11) and 12) are more long term aims and probably the remit of the NHS as a whole rather than an individual hospital. If there are any blindingly obvious omissions please let me know. You can tweet me at @crohnoid

My original list (now slightly modified)

…and how does my treatment measure up?

St.Thomas’ new Outpatients’ Department

Having established the list (and the two aspirations) I thought I’d see how my current treatment measures up against each of them.

1) Appointments are easy to book either on the ‘phone or in person. Not all departments are consistent in their approach to routine, six monthly appointments. Some give you the appointment letter there and then; others won’t book further than six weeks ahead so I always make a note in my calendar of when I need to make sure I’m on the six week radar. So far (in three years) I haven’t had any problems. The longest wait of all was getting a slot to see the Dietician – but I was warned that the demand on that Department is particularly heavy and, for me, it’s not exactly a matter of life and death.

2), 3) and 4) The communication with the various consultants has always been excellent. I’ve never felt I’m being hurried out the door. We always have a full and frank discussion at a level of detail I can cope with.

5) Co-ordination works well. Letters and emails are always copied between the three main consultants and there is a MDM (Multi Disciplinary Meeting) were patients with multiple conditions are discussed.

6) I’ve always received prompt responses to my emails. If I have a question that I think may have implications across disciplines then I copy it accordingly.

7) I did have one particular issue with follow-up letters from one particular department but a simple email to the Head of Department sorted that out. It’s all resolved now and we’re back on track.

8) OK so far.

9) Mostly pretty good. My last Haematology appointment started 15 minutes early! There have been occasions where the clinics are running late but nobody kept the patient patients informed. The new Outpatients Dept. at St.Thomas’ has large screens all around the waiting area and these carry messages if any clinics are running more than 30 minutes late.

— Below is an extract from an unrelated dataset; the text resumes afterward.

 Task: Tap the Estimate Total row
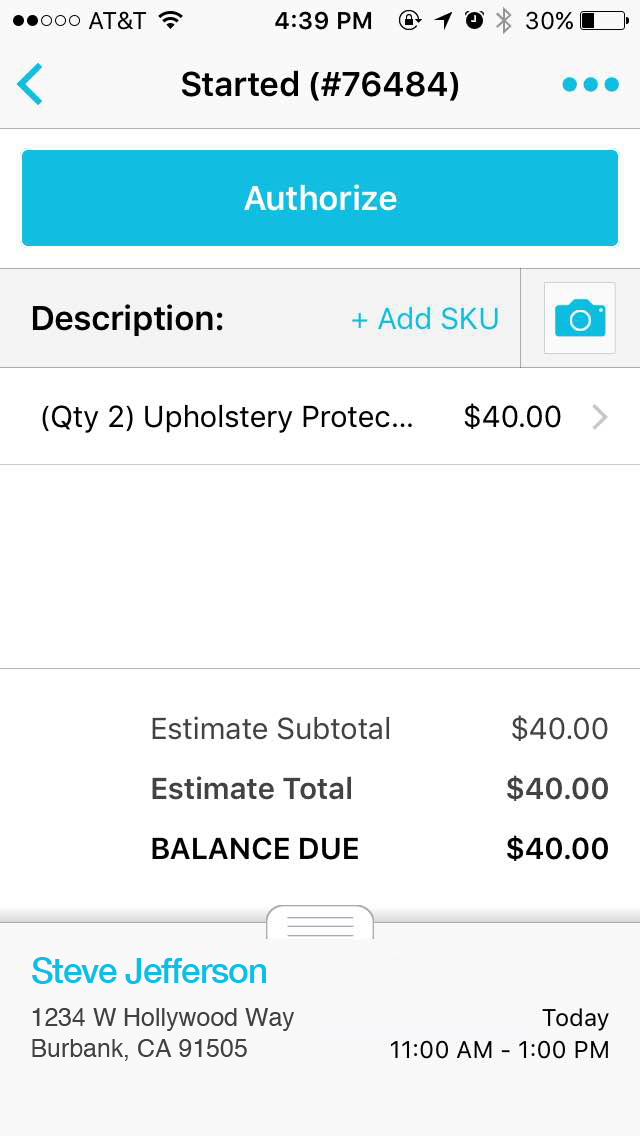coord(379,789)
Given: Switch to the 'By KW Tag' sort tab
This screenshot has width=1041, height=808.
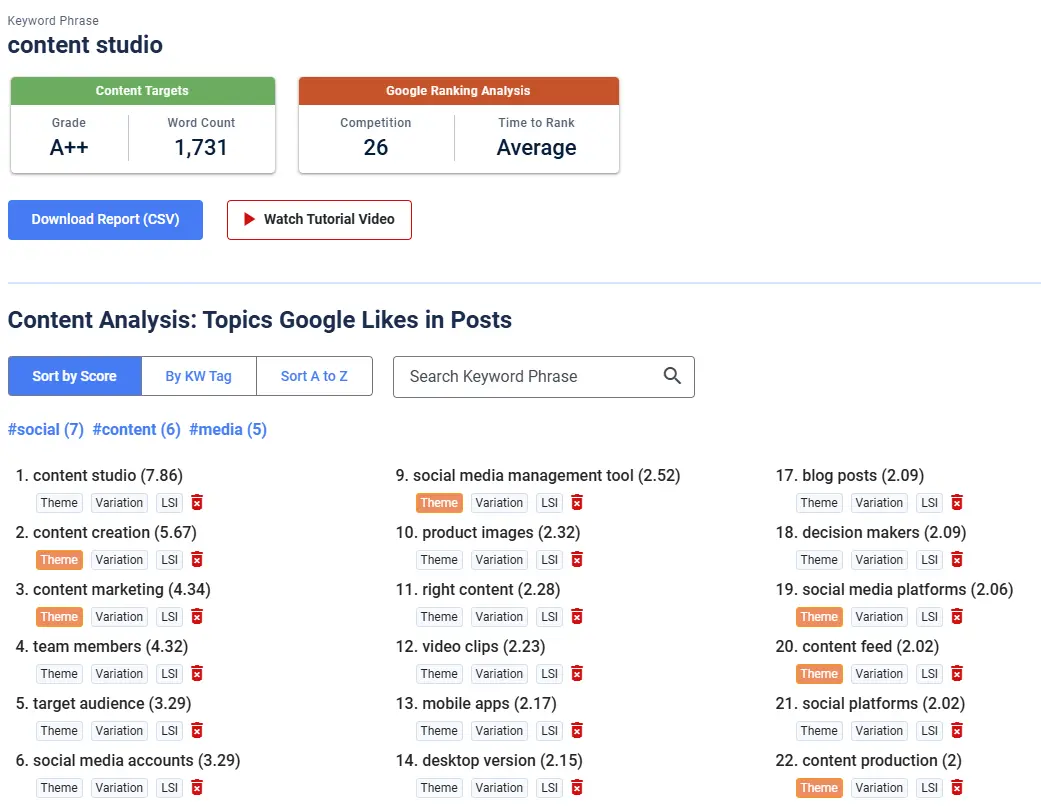Looking at the screenshot, I should (199, 376).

10) I’ve only had reason to contact the IBD and Stoma helplines. Both have replied very quickly. When I had a problem with my stoma I was able to go and see one of the nurses that lunchtime.

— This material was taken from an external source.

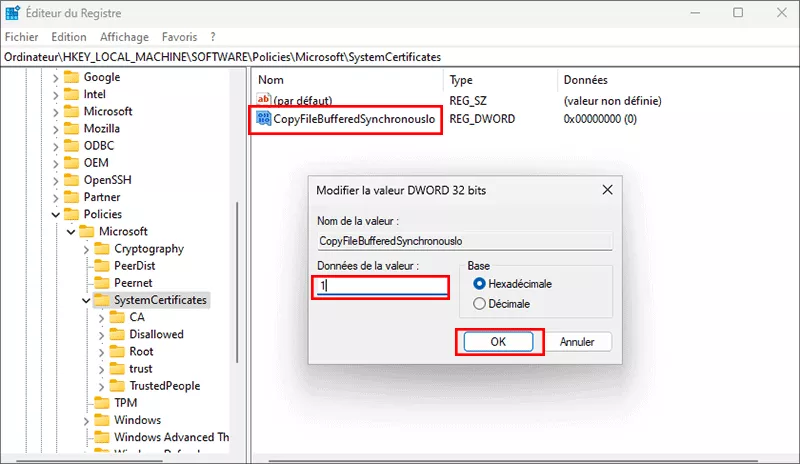Click the TrustedPeople folder icon
This screenshot has height=464, width=800.
point(117,386)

11) This is more an aspiration than something I think will happen in the very near future. I don’t know at what level the decision can be taken to implement it – individual consultant; Department; Hospital Trust; or from the NHS on high.

12) I thought this was going to happen a few years back but the plan faltered rather badly (NHSIT Project). The system works within the Guys/St.Thomas’ (GSTT) itself but they do not have access to my previous records. I’ve taken it upon myself to collate this information but don’t know if there is any opportunity for getting the key records added to my GSTT file. (Something to ask at my next appointment)

Conclusion

I’m very impressed with the treatment I receive from the NHS at GSTT. If I had to give them a score, judged on the first ten items, it would be 9 out of 10. I have had the odd hiccup along the way but by taking an active role in managing my treatment they have quickly been sorted out and never caused a problem.